Wo wir als Christen die Sorge um unser Wohlergehen in die eigene Hand genommen haben und mitschuldig an der Zerstörung der Umwelt und an der Ungerechtigkeit geworden sind, hilft nur eins: Umkehr. Und Hinwendung zu einem Lebensstil, wie Gott ihn uns durch sein Wort und das Beispiel Jesu lehrt. Die Last der Schuld wird uns abgenommen und wir erhalten Hilfe und Kraft, um durch unser Handeln zur Verbesserung dieser Welt beizutragen.

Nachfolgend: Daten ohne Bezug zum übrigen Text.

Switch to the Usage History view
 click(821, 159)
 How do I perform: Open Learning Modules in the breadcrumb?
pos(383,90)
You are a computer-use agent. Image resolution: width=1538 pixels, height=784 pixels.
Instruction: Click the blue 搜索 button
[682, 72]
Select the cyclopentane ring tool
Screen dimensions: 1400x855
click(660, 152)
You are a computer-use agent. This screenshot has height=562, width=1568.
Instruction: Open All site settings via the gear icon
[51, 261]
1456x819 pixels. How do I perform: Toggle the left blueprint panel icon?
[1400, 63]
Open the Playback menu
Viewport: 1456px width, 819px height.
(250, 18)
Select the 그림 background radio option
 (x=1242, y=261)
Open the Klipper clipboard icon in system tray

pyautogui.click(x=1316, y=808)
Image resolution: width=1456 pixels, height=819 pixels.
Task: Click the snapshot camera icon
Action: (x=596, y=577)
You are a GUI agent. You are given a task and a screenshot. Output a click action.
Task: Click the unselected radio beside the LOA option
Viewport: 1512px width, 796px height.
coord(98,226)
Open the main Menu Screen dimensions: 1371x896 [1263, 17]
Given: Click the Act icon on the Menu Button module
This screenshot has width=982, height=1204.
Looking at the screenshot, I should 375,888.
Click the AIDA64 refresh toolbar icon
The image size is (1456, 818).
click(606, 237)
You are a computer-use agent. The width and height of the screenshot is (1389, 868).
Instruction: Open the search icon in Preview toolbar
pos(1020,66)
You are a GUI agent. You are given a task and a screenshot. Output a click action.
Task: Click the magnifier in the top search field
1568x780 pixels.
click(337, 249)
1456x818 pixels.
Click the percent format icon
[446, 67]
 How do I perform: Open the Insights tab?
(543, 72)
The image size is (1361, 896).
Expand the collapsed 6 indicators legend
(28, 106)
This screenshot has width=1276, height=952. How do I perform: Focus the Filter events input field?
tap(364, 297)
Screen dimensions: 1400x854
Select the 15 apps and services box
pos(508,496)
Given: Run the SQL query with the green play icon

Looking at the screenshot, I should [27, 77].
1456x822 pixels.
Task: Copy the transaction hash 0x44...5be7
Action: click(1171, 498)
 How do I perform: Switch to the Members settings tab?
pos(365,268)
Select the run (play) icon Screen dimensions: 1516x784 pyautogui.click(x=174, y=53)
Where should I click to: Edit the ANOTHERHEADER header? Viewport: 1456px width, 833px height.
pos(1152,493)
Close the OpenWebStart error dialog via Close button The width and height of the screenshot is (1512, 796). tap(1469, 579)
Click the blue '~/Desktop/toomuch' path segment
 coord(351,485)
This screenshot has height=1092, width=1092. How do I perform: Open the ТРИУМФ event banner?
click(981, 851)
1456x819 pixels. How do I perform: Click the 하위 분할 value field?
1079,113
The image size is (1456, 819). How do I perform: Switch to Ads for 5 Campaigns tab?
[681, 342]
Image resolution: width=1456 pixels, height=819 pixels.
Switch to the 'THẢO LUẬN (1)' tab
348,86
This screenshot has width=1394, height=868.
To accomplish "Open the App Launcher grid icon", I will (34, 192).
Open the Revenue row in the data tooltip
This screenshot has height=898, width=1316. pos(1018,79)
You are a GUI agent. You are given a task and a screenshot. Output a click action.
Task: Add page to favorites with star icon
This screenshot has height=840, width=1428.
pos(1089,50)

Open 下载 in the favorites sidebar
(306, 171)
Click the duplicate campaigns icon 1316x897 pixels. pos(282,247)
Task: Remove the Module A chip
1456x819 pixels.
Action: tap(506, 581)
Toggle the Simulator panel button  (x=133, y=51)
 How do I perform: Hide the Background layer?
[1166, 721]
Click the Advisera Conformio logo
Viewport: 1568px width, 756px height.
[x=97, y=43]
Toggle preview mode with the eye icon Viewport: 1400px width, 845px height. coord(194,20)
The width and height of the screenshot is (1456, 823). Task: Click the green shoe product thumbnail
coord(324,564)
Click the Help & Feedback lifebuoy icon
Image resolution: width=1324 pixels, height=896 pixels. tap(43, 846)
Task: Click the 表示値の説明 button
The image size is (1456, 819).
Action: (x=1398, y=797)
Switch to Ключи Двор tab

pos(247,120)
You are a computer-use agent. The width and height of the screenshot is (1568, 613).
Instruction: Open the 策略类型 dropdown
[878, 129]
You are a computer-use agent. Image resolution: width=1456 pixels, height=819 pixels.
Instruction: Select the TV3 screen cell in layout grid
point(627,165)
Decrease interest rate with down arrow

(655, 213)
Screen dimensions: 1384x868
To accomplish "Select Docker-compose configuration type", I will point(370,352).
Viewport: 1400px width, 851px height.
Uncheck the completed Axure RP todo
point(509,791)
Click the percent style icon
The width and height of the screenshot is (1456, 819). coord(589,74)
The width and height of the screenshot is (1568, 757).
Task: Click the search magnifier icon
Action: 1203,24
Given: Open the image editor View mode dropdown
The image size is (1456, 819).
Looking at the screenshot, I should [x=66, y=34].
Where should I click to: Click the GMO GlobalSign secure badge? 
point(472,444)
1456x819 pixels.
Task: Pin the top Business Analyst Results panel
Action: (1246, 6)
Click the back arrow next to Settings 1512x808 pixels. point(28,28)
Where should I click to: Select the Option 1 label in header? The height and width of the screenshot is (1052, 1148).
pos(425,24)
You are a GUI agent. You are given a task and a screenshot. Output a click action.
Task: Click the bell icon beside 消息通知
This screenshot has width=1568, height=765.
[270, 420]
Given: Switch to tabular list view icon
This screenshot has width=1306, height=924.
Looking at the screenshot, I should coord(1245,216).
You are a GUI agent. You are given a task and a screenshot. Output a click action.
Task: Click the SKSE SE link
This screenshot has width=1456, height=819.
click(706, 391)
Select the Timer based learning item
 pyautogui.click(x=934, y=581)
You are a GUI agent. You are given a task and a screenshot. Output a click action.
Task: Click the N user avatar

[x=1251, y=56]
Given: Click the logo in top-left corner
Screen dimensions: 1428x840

Wie die säkularen Vertreter des einfachen Lebensstils möchten auch wir Christen, dass unser Leben eine ansteckende Wirkung hat. Aber wir wissen, dass diese Welt nicht durch einen einfachen Lebensstil zu retten ist, auch wenn noch so viele diesen Lebensstil befolgen oder durch eine Veränderung in Politik und Wirtschaft dazu gezwungen werden. Wir tragen Verantwortung für die Schöpfung, aber erst durch die Neuschöpfung am Ende der Tage wird die Welt wieder ganz in Ordnung gebracht werden. Grundlage für einen einfachen Lebensstil aus christlicher Sicht ist daher die Vergebung unserer Schuld, die Freude an einer erneuerten Beziehung zu Gott und seiner Schöpfung und die Hoffnung, dass wir schon jetzt etwas zur Umkehr dessen, was durch menschliche Schuld an Zerstörung und Leid in diese Welt hineingekommen ist, beitragen können.

So einfach und doch so unendlich schwer ist das mit dem einfachen Lebensstil, denn einfach ist nicht so einfach, wie es sich viele und wir auch uns einfach wünschen.